You use your Android smartphone differently than your desktop computer. You don't work with files and shortcuts, so much as you check in on the streams of data you care about—email, text messages, Facebook and Twitter, chat, and the like. SlideScreen replaces, or just augments, if you'd like, your phone's home screen, creating row after row of messages and feeds. Slide the center info bar up and down to look at more or less of your items, swipe to the right to dismiss items as read, and revel in having all your data on hand at once. SlideScreen also replaces the standard application tray, giving you 8 slots to put your most frequently accessed apps, and tucking all the others into a rolling deck below. It's a total makeover for your phone, in other words—one that might just make you fall in love all over again with the concept of mobile data. 

4. Shopper


Okay, at first we were pretty skeptical of Google's Shopper app, since it seemed like just a mashup of Google's own Goggles and barcode-smart apps likes ShopSavvy. Then we actually used Shopper, and were amazed at both how accurately it picked up both barcodes and simple cover shots, and at how very fast it worked. Turns out, according to one developer who appeared on This Week in Google, Shopper is actually uploading image data to Google's servers as it captures it, and decodes barcodes right on the phone. Speed for speed's sake is nice, sure, but it's pretty nice not to have to stand in front of a book display for a whole two minutes, waving your phone around a bunch of books you're trying to competitively price. Shopper answers the "Can I buy this cheaper" question, and answers it quickly.

3. PDANet


PDANet is the easiest way to use your phone's cellular net connection as a makeshift internet access point, for those hard-up situations when you just need to get online somehow, anyhow. The free version always offers basic internet access, but restricts secure site connections after a trial period.

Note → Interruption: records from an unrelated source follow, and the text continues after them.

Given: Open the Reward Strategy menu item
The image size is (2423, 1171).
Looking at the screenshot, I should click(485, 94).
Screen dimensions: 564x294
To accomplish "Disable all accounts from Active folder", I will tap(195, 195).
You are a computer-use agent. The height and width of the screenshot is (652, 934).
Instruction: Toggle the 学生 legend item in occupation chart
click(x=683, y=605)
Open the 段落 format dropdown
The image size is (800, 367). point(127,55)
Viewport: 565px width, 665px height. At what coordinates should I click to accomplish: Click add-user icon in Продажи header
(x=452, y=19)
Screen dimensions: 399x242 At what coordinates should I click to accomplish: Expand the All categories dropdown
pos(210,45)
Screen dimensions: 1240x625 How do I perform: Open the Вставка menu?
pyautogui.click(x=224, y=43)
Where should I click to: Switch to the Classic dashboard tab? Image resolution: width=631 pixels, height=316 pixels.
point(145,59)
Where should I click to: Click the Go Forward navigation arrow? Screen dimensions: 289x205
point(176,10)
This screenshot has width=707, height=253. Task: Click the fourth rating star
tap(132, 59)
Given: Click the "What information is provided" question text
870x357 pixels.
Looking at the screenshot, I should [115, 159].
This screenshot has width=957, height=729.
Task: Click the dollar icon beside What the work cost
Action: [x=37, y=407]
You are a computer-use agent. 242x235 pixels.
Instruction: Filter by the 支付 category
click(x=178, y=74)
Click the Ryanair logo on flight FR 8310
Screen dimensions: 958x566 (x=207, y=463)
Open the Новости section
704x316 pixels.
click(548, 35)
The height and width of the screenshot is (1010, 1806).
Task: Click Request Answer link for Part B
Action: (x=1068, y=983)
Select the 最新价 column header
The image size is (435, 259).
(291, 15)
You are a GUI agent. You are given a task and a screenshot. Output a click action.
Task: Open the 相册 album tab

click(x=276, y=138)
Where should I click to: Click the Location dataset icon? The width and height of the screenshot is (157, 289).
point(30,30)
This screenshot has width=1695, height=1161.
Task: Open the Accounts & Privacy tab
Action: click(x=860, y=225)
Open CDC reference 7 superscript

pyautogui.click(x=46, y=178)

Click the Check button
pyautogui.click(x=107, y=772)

The paid version isn't cheap ($30), but it is the easiest of the three ways we know how to tether an Android phone. For the cost of nothing, we'll take some basic web site browsing—because, hey, can't you get to Gmail on your phone if you really need it? (Original post)

2. WaveSecure


This one's only free until March 31, so be sure to jump on it if you think there's even a remote chance you'll want some killer security tools available to you. WaveSecure not only backs up your contacts, SMS messages, photos and videos, and other files to the developer's cloud for later restoring if your phone gets lost, but can lock down a phone when you're stashing it for a while, locate a phone with GPS or text message triangulation (seriously), and, as a final option, pull off a total and complete remote wipe if you fear all is lost. Powerful peace of mind, especially for the price. 

1. ASTRO File Manager


This is one of those apps you hope gets some attention, if only to be bought by Google or otherwise integrated into the basic phone software. ASTRO File Manager does a great job of letting you navigate files on your SD card and accessible internal memory, sure, but it also has its own built-in task killer, backs up applications, can send files as email attachments (not all that easy or intuitive from the mail client, for some reason), and much more. It's the Leatherman of Android utilities, and a must-have on any serious geek's phone.